» Input records

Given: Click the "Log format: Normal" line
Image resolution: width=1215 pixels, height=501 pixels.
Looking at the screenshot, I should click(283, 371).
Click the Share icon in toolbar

---

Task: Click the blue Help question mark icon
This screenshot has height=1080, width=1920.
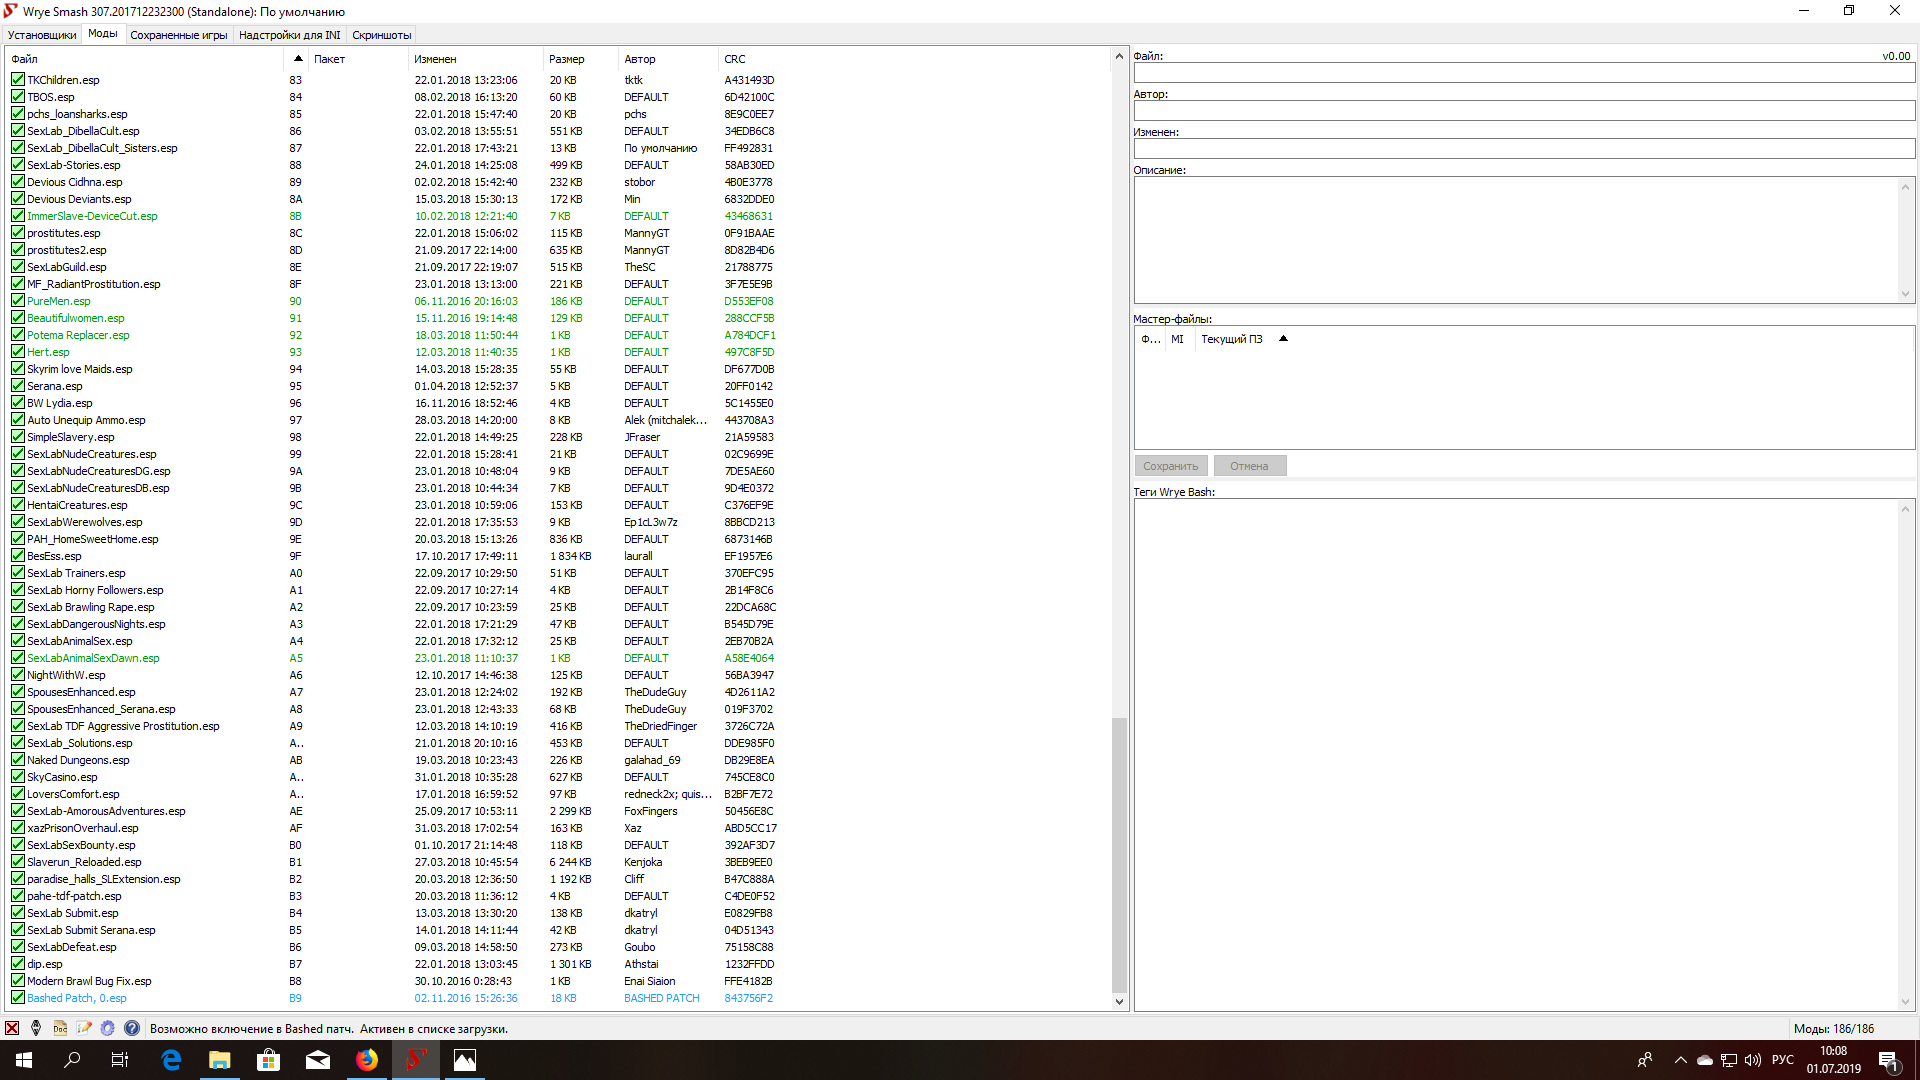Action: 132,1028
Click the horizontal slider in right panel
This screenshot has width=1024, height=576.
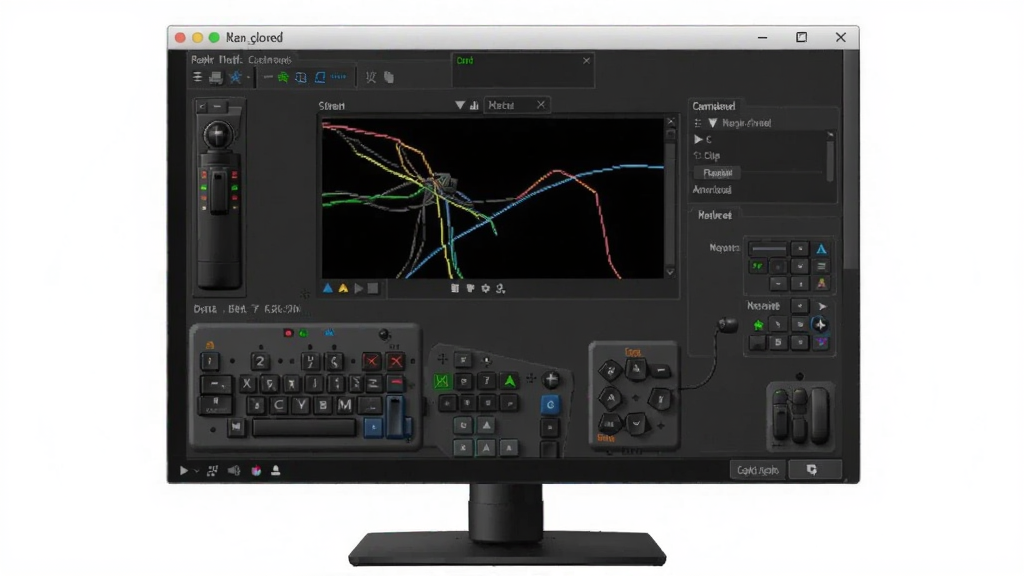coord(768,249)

» Task to complete
Retype the stretch of rows from the line that contains "Task: Click the blue Help question mark icon" through the line that contains "coord(768,249)", both included, leaving the pictures out of the answer.

» Written answer
Task: Click the blue Help question mark icon
This screenshot has height=1080, width=1920.
Action: 132,1028
Click the horizontal slider in right panel
This screenshot has width=1024, height=576.
coord(768,249)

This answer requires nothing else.